Les actes homophobes et transphobes ont augmenté en 2018

À l’occasion de la Journée internationale de lutte contre l’homophobie et la transphobie ce vendredi 17 mai 2019, retour sur une année noire, forte en violences envers les personnes LGBT.
 

"Homophobie" et "transphobie" : de quoi parle-t-on ?

L’homophobie et la transphobie désignent les manifestations de mépris, de rejet et de haine envers des personnes homosexuelles, transsexuelles ou supposées l’être.

Elles peuvent se manifester sous différentes formes : du mépris, des remarques désobligeantes, des moqueries, de l’exclusion, des insultes, des violences psychologiques, des tentatives d’humiliation, de la discrimination, du harcèlement, des coups, de la violence physique, un meurtre.

Des chiffres inquiétants pour 2018

En 2018, le ministère de l’Intérieur a enregistré 1 378 victimes d’infractions à caractère homophobe ou transphobe contre 1 026 en 2017. Cela représente une augmentation de 34,3%.

Une enquête menée par l’IFOP en avril 2019 a également établi que :
- 55% des personnes LGBT ont déjà été confrontées au cours de leur vie à au moins une forme d’agression anti-LGBT ;
- Plus d’une personne sur cinq a quant à elle subi des violences physiques.

Ces statistiques vont dans le même sens que le dernier rapport de SOS Homophobie qui a constaté une explosion des signalements d’agressions en 2018.

Internet, sport… La lutte contre l’homophobie s’étend à tous les milieux

Le cyber-harcèlement et la lutte contre la haine sur les réseaux sociaux ont été au cœur de l’actualité ces derniers mois, notamment suite à l’appel de Christchurch, au rapport remis au Gouvernement par la mission de régulation des réseaux sociaux et à la proposition de loi de la députée Laetitia Avia contre la haine sur Internet.

Le sport est également confronté de plein fouet à l’homophobie et à la transphobie.

Les chants homophobes entendus dans les stades sont pointés du doigt et dénoncés.

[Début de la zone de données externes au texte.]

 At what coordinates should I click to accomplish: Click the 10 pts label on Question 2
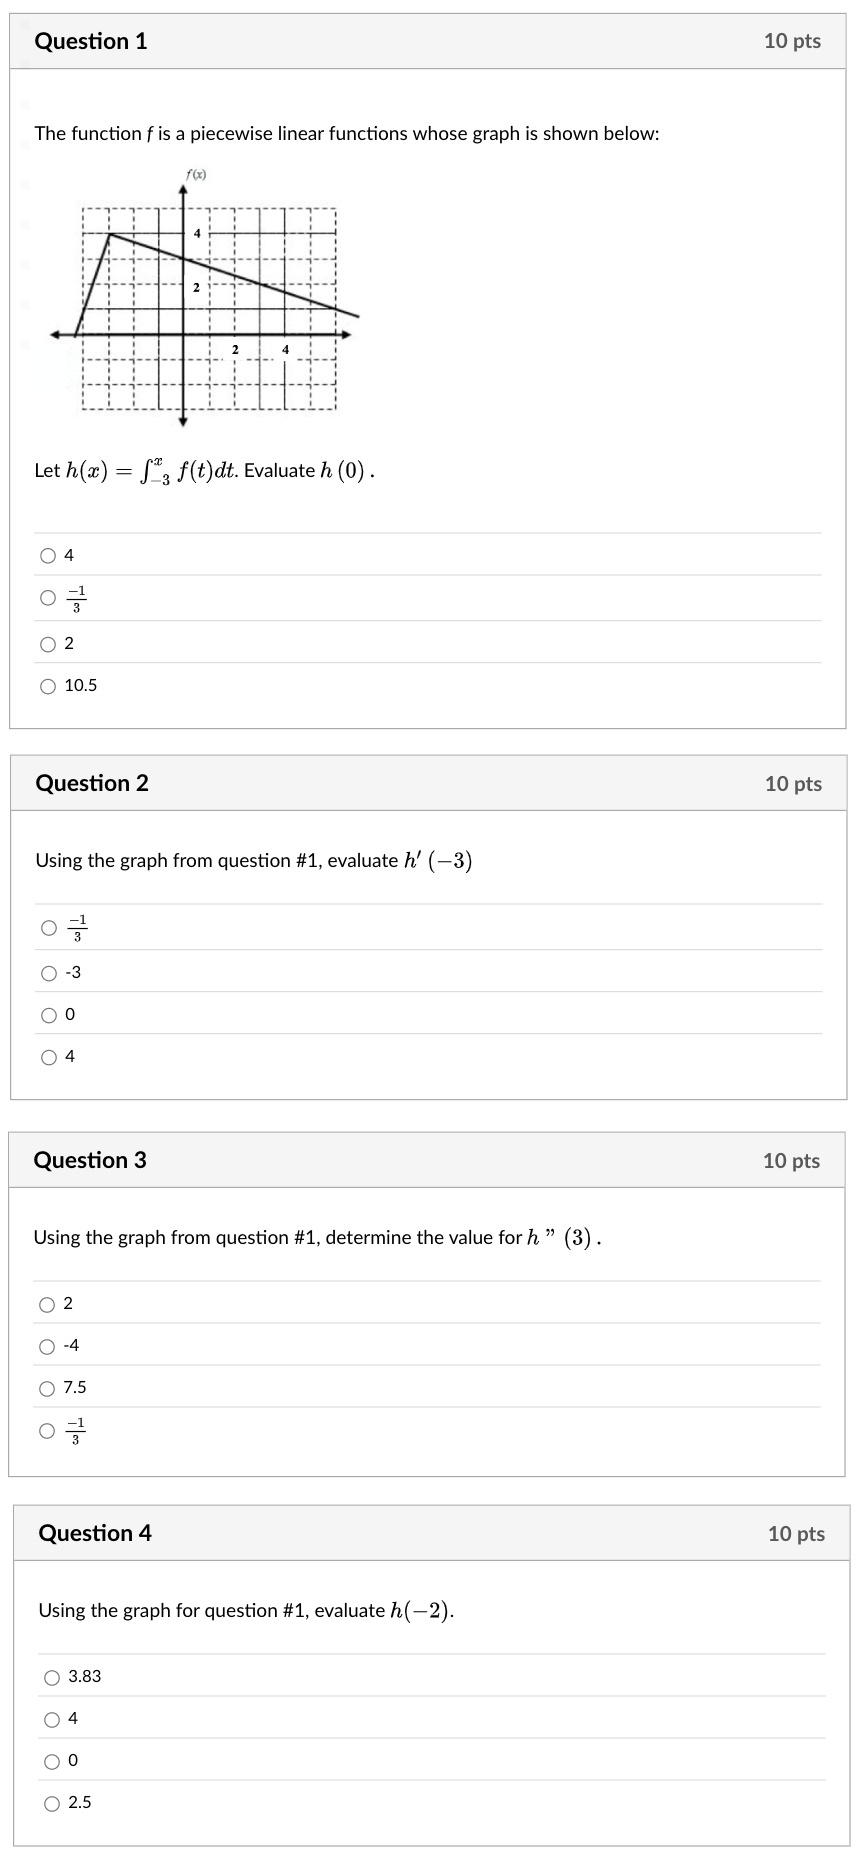pyautogui.click(x=794, y=784)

Le voile s’est aussi levé tout au long de l’année sur les difficultés que rencontraient certains athlètes pour assumer leur orientation sexuelle dans le cadre sportif. Pour lutter contre ces états de faits, des initiatives ont été lancées, notamment par la Ligue de football professionnel qui a dévoilé il y a quelques jours son plan de lutte contre l’homophobie.